Not CAN, but WILL Do
The key takeaway here is that much turnover occurs with people who can do a job, yet for various reasons are not motivated to do the job and won’t stay in the job! Since determining who can’t do a job (rejection) is easier and different from the more difficult task of determining who can (selection), it is essential to augment the interviewing process with more predictive tools that more accurately measure the critical will do factor.
In my next post, we’ll discuss motivation and how that plays a factor in selecting candidates who not only can do the job but who will remain motivated to stay in it.

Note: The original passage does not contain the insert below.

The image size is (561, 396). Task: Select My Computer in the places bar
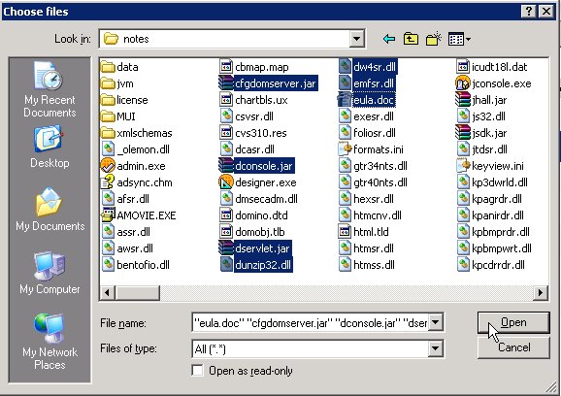pos(50,273)
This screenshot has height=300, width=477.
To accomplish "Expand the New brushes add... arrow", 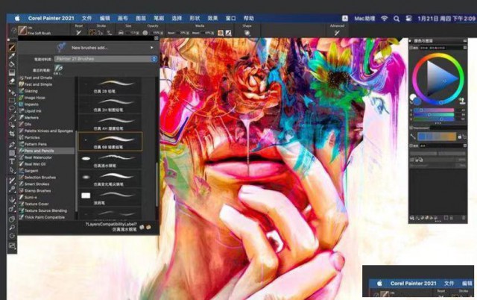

__________________________________________________________________________For more than forty years, Frank Gump has been helping corporations become more productive and profitable by helping management teams identify and hire top performers and manage them most effectively. Developed and refined through extensive experience in more than 1200 organizations in the United States, Canada, England, and Australia, ADGI’s Organizational Management System (OMS) is a finely calibrated, technologically advanced decision-making process offering the potential for enormous payback. Contact ADGI for more insight and connect with Frank on LinkedIn. Follow ADGI on Twitter @ADGIGroup. Like ADGI on Facebook and follow us on Google+.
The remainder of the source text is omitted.